Es war kein zufälliger Angriff. Im Satellitenmodus sahen die Russen einen Lieferwagen, der sich der Schusslinie näherte, anhielt, fünf Personen stiegen taktisch aus, kehrten zum Auto zurück und rückten in die Position der militärischen Verteidigung vor. Sie gingen davon aus, dass wir eine Party waren und angegriffen wurden. Deshalb versteckten sich alle an diesem Kontrollpunkt und es war niemand an der Barrikade, sie hatten Informationen, die wir nicht hatten.

Den Rest des Tages fiel es mir schwer, ruhig zu bleiben.
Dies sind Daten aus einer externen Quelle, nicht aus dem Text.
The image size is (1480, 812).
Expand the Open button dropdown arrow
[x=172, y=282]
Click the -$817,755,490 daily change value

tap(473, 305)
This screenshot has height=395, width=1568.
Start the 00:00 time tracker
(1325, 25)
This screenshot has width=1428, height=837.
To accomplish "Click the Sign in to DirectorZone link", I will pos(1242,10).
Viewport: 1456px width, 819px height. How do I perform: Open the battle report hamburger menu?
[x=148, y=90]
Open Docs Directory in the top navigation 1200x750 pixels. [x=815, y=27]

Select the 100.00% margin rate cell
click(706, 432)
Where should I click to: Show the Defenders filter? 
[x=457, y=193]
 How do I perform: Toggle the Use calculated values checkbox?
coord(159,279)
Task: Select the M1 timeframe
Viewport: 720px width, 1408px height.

Irgendwann haben wir woanders ein Interview geführt und während ein Mann sprach, ertönten Bombenanschläge in der Nähe und sie erschreckten mich. Ich schaute auf die Fenster, die Ausgangspunkte, die Dicke der Wände. Deshalb kriegt er ein Trauma. Juan Carlos trägt es besser, jahrelange Erfahrung im Konfliktbereich zählen. Irgendwann legte er eine Hand auf meine Schulter und beruhigte mich, und ich schämte mich dass die Angst bemerkt wurde. Er hat mir einen Witz über die Zukunft gemacht und wir haben gelacht. Nachts sprach er mit seiner Familie und ich fing an, dies zu schreiben. Ich wusste nicht, wie ich mit dem Text beginnen sollte, aber ich denke, alles dreht sich um diese dreißig Sekunden des Lebens. Wir hatten sie dafür, Tausende von Menschen in der Ukraine haben nicht so viel Glück.